■ Parts of the exercise ■
1 - In the text on RAII and exceptions, translate this sentence into Spanish: "One approach is to have no-throw destructors."
2 - According to the text on RAII and exceptions, what kind of functions do no-throw destructors force programmers to create?
3 - Carry on the text about RAII and exceptions from its last sentence.

RAII vs. exceptions

Assaf Lavie picture Assaf Lavie · Oct 1, 2008 · Viewed 7.8k times · Source

The more we use RAII in C++, the more we find ourselves with destructors that do non-trivial deallocation. Now, deallocation (finalization, however you want to call it) can fail, in which case exceptions are really the only way to let anybody upstairs know of our deallocation problem. But then again, throwing-destructors are a bad idea because of the possibility of exceptions being thrown during stack unwinding. std::uncaught_exception() lets you know when that happens, but not much more, so aside from letting you log a message before termination there's not much you can do, unless you're willing to leave your program in an undefined state, where some stuff is deallocated/finalized and some not.

One approach is to have no-throw destructors. But in many cases that just hides a real error. Our destructor might, for example, be closing some RAII-managed DB connections as a result of some exception being thrown, and those DB connections might fail to close. This doesn't necessarily mean we're ok with the program terminating at this point. On the other hand, logging and tracing these errors isn't really a solution for every case; otherwise we would have had no need for exceptions to begin with. With no-throw destructors we also find ourselves having to create "reset()" functions that are supposed to be called before destruction - but that just defeats the whole purpose of RAII.

■ Information provided ■

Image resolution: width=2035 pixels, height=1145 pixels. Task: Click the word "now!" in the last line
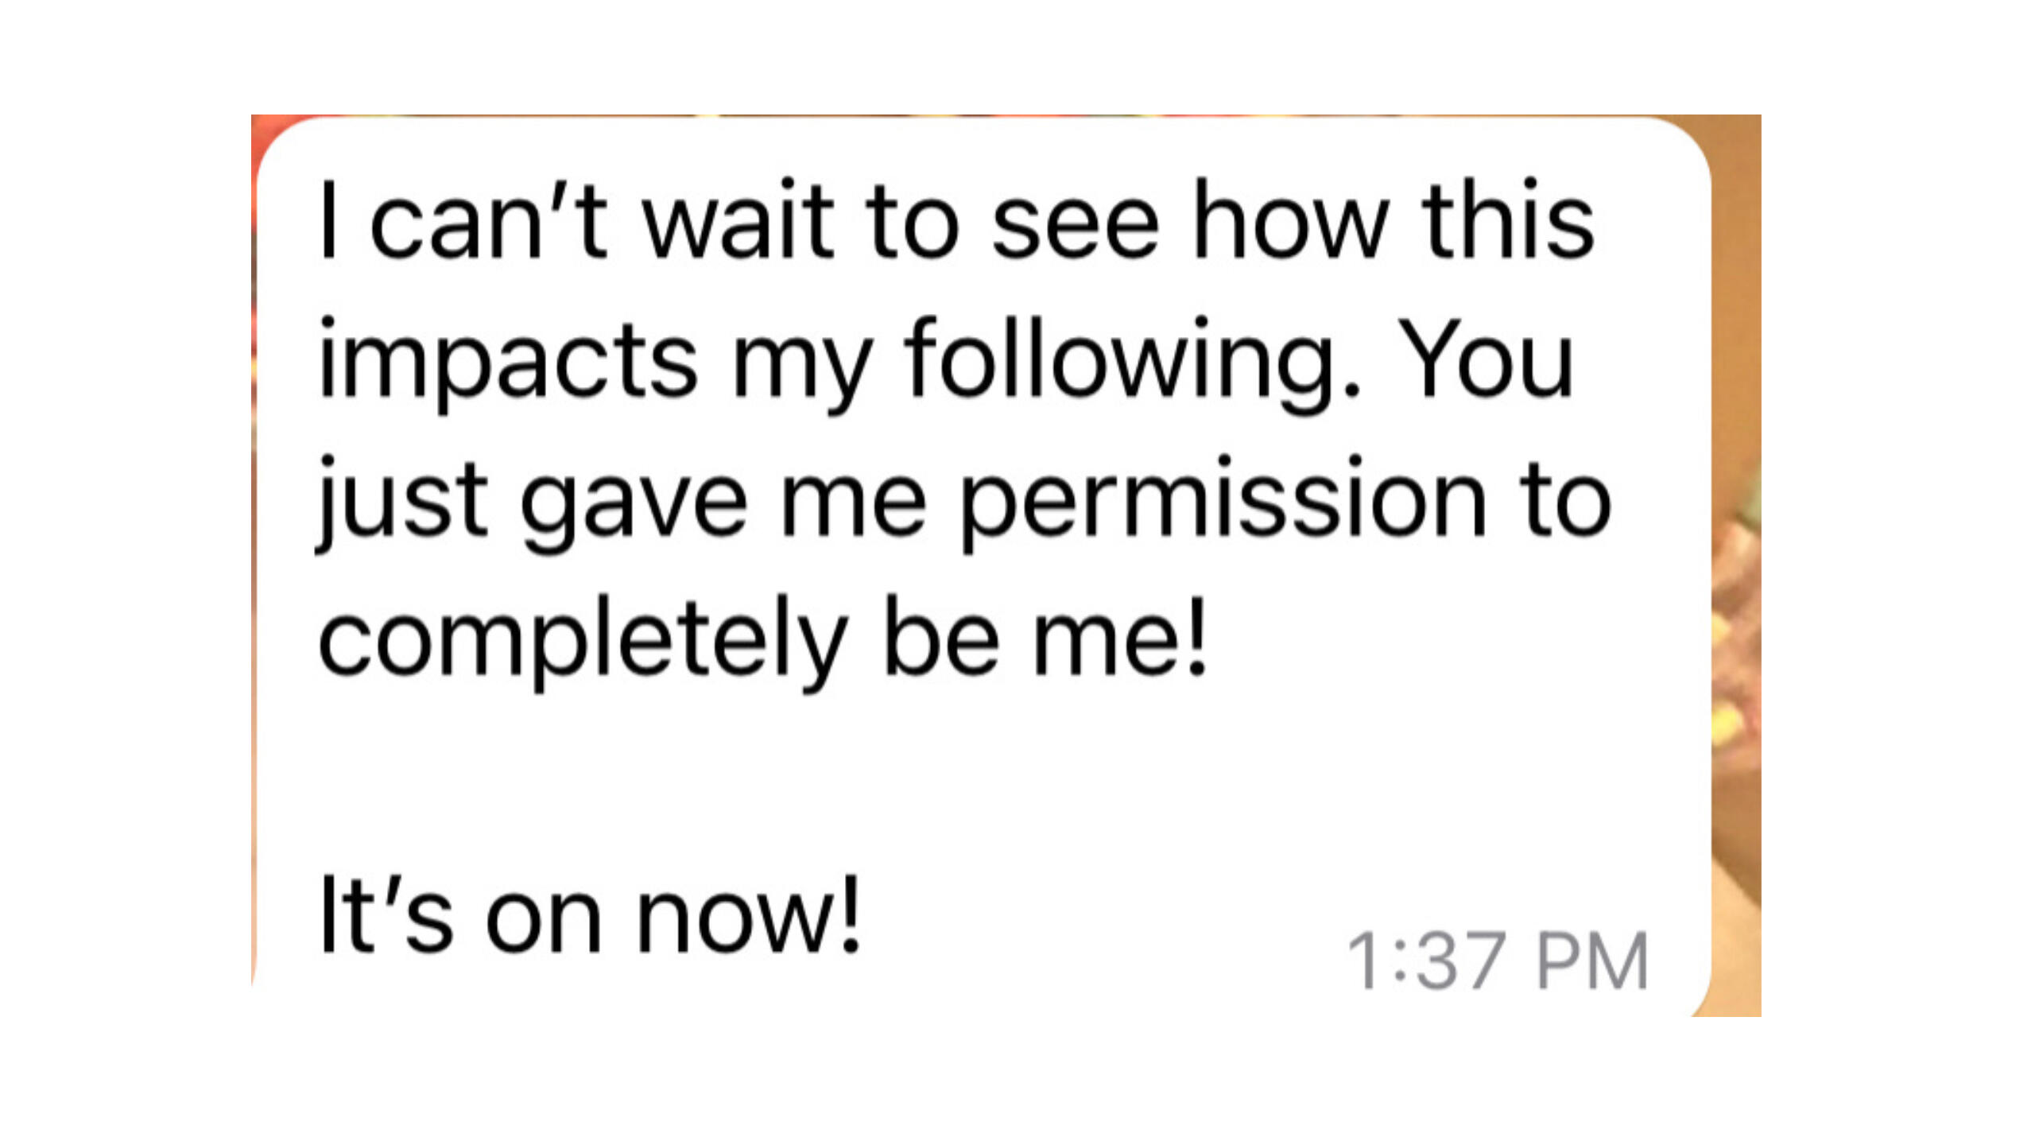click(x=749, y=914)
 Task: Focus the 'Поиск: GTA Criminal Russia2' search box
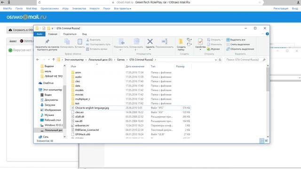(x=243, y=60)
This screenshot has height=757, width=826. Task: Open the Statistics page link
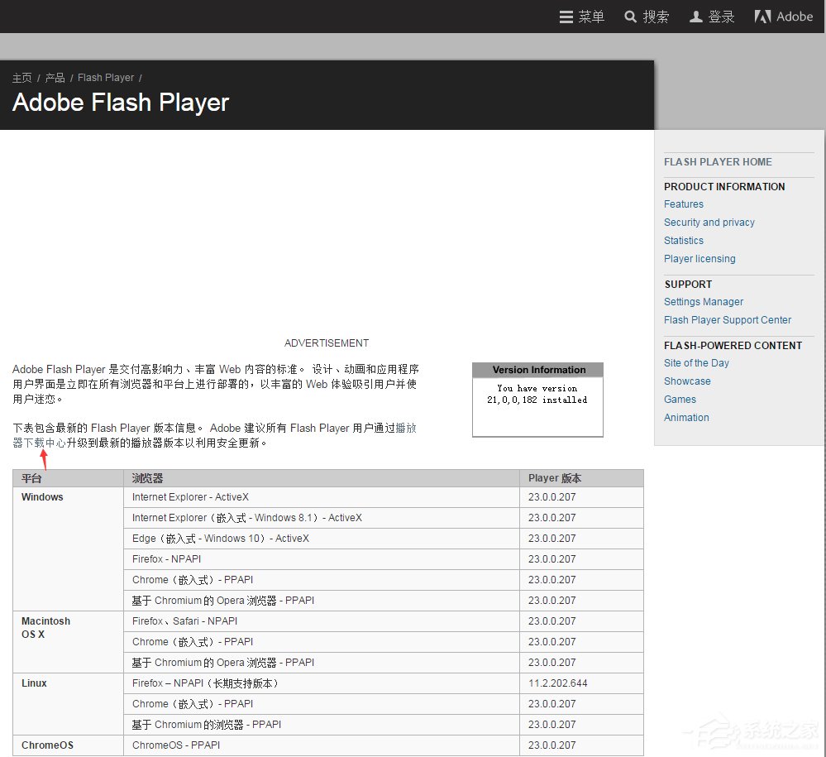pyautogui.click(x=683, y=240)
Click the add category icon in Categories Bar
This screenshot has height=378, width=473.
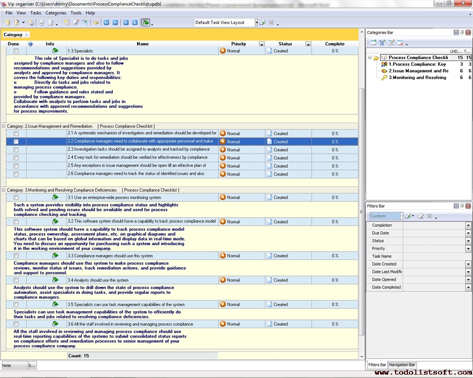[373, 43]
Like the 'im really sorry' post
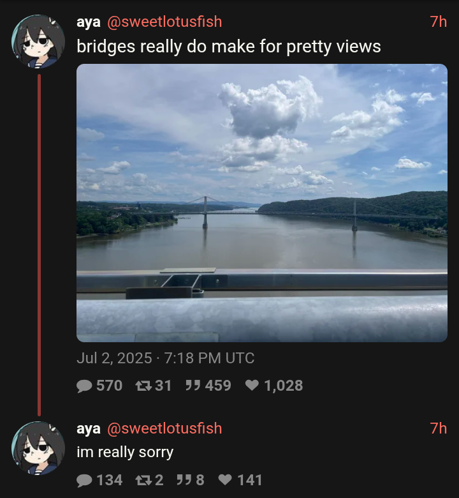Viewport: 459px width, 498px height. click(x=225, y=480)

■ Results for the exercise ■
1 - Un enfoque consiste en tener destructores que no lancen excepciones.

2 - "reset()" functions that are supposed to be called before destruction.

3 -
Another approach is just to let the program terminate, as it's the most predictable thing you can do.

Some people suggest chaining exceptions, so that more than one error can be handled at a time. But I honestly never actually seen that done in C++ and I've no idea how to implement such a thing.

So it's either RAII or exceptions. Isn't it? I'm leaning toward no-throw destructors; mainly because it keeps things simple(r). But I really hope there's a better solution, because, as I said, the more we use RAII, the more we find ourselves using dtors that do non-trivial things.

Appendix

I'm adding links to interesting on-topic articles and discussions I've found:

Answer

Martin York picture Martin York · Oct 1, 2008

You SHOULD NOT throw an exception out of a destructor.

Note: Updated to refeclt changes in the standard:

In C++03
If an exception is already propagating then the application will terminate.

In C++11
If the destructor is noexcept (the default) then the application will terminate.

The Following is based on C++11

If an exception escapes a noexcept function it is implementation defined if the stack is even unwound.

The Following is based on C++03

By terminate I mean stop immediately. Stack unwinding stops. No more destructors are called. All bad stuff. See the discussion here.

throwing exceptions out of a destructor

I don't follow (as in disagree with) your logic that this causes the destructor to get more complicated.
With the correct usage of smart pointers this actually makes the destructor simpler as everything now becomes automatic. Each class tides up its own little piece of the puzzle. No brain surgery or rocket science here. Another Big win for RAII.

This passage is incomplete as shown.